Mit einem gewagten Kopfsprung sprang er mitten in das unsichtbare Wasser hinein. Er jauchzte und jodelte vor Freude, denn das Wasser war so warm und weich. Zusammen mit dem Hundchen rutschte er bestimmt tausendmal die lange Wasserrutsche hinunter. Das war vielleicht ein Spaß! Beim letzten Mal tauchte er gar nicht mehr auf, sondern tauchte und tauchte. Darüber erschrak er mit einem Mal und bekam plötzlich keine Luft mehr. Doch das Hundchen war zur Stelle.
„Fürchte dich nicht“, sagte der Sternenhund zu dem Jungen. „Du kannst unter Wasser atmen. In diesem Wasser können alle atmen. Man kann so lange untergetaucht bleiben, wie man will. Wenn man will kann man dreitausendvierhundertachtzig Stunden untergetaucht bleiben. Und wenn man keine Lust mehr hat, dann geht man an den Strand, legt sich in die Sonne und lässt sich trocknen.“
Das machten sie auch bald, denn nur untertauchen war auf die Dauer auch langweilig. Das Hundchen ging voran und der Junge hinterher. Es rumste laut und Anton schrie „Autsch!“
„Du musst aufpassen und vorsichtig gehen“, sagte der Sternenhund. „Deine Augen sind nicht an die Unsichtbarkeit gewöhnt. Hier stehen überall Palmen. Wenn du langsam gehst, kannst du sie besser erkennen.“
„Das ist aber blöd“, antwortete der Junge. „Hier sollen keine Palmen sein, wenn ich mir den Kopf daran stoße.“
„Das ist nicht blöd“, widersprach der Sternenhund streng, „das ist vernünftig. Wir brauchen die Palmen, damit wir keinen Sonnenstich bekommen, wenn wir gleich ein Schläfchen machen wollen, weißt du!“
Anton und Flix
Nachdem die beiden eine Weile ausgeruht hatten, bekamen sie mächtig Appetit auf Stracciatella Eis und Sternenmüsli. Hier gab es aber nichts davon. Hier gab es nur das unsichtbare Schwimmbad und die unsichtbaren Palmen.

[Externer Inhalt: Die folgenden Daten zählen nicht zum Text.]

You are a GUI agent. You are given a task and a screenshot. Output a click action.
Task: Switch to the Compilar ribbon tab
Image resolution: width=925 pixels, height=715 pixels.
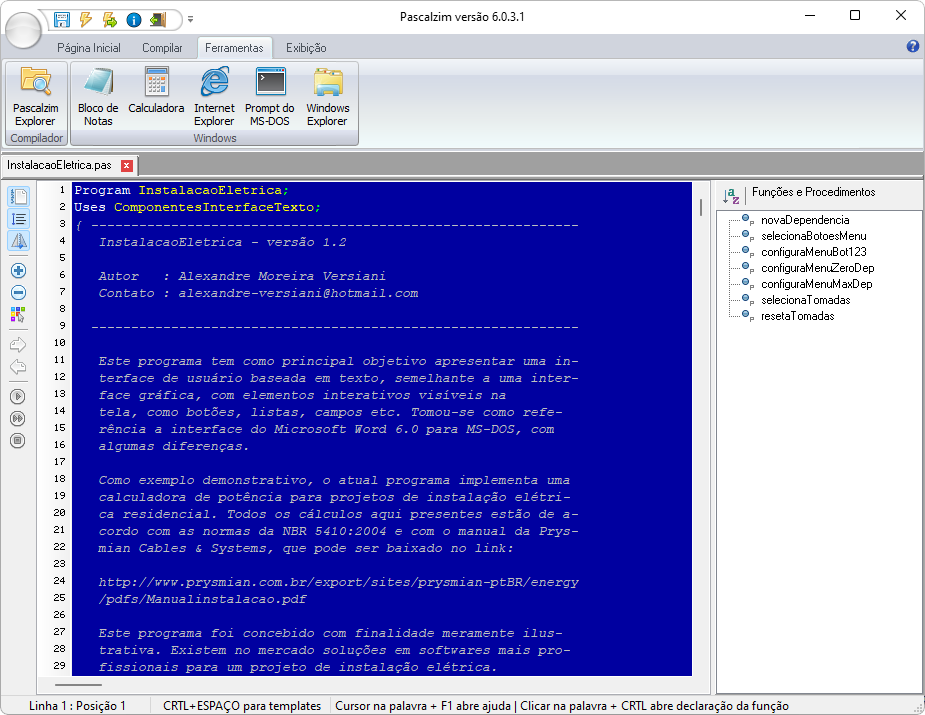(x=162, y=48)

„Ich habe eine tolle Idee“, sagte der Sternenhund. „Ich baue uns einen Weg nach Teneriffa. Da kenne ich ein Hotel. Da gibt es Eis und Sternenmüsli und einen tollen Strand mit echtem Sand und echtem Meerwasser. Wenn wir Glück haben, können wir dort Delfine sehen. Die Palmen dort kannst du auf alle Fälle sehen, da passiert deinem Kopf nichts, nur im Wasser dort kannst du nicht atmen. Aber das macht nichts. Man kann sowieso nicht immer nur untergetaucht sein.“
Nach zwanzig Minuten kamen sie am Strand von Teneriffa an. So lange nur dauerte es nach Teneriffa. Zur Oma würde die Reise sogar nur eine Sekunde dauern.
Die beiden sahen eine ganze Weile aufs Meer hinaus, doch Delfine waren nicht zu sehen. Dann gingen sie ins Hotel. Die Leute dort waren sehr freundlich zu den beiden und gaben ihnen Sternenmüsli und Stracciatella-Eis, soviel sie mochten. Anton war so begeistert, dass er erst zu essen aufhörte, als ihm schlecht wurde. Der Sternenhund hatte schon früher aufgehört. Der Sternenhund war nämlich ein sehr vernünftiges Hundchen.

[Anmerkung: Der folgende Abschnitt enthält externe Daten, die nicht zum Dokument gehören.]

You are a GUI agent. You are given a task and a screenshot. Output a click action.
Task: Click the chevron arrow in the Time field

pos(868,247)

Und weil er so vernünftig war merkte er auch, dass es allerhöchste Zeit war, wieder nach Hause zu gehen. Zuerst quengelte der Junge und wollte nicht, denn, die Mini Disco fing gleich an. Doch der Sternenhund erlaubte es nicht, versprach ihm aber, ein anderes Mal wiederzukommen und damit war der Junge einverstanden. Auch weil er mit einem Mal merkte, wie müde er eigentlich schon war. So war Anton doch recht froh darüber, dass es wieder nach Hause ging.

So liefen sie schnell wieder zum Strand hinab, denn dort begann der unsichtbare Weg. Sie machten die Augen zu, so ließ sich der Weg besser erkennen. Und wieder pfiff der Wind, zuerst kalt und dann wieder warm und zwanzig Minuten später waren die beiden im Hühnerhof angekommen.
Anton winkte dem Hundchen zum Abschied, dann rannte er los, denn er hörte seine Mutter rufen.
Der Sternenhund schwebte zum Nest der Henne, schlüpfte unter ihr Gefieder und schlief sofort ein. In der Nacht träumte er von Stracciatella-Eis und Delfinen. Das nächste Mal würden sie Delfine sehen, ganz bestimmt.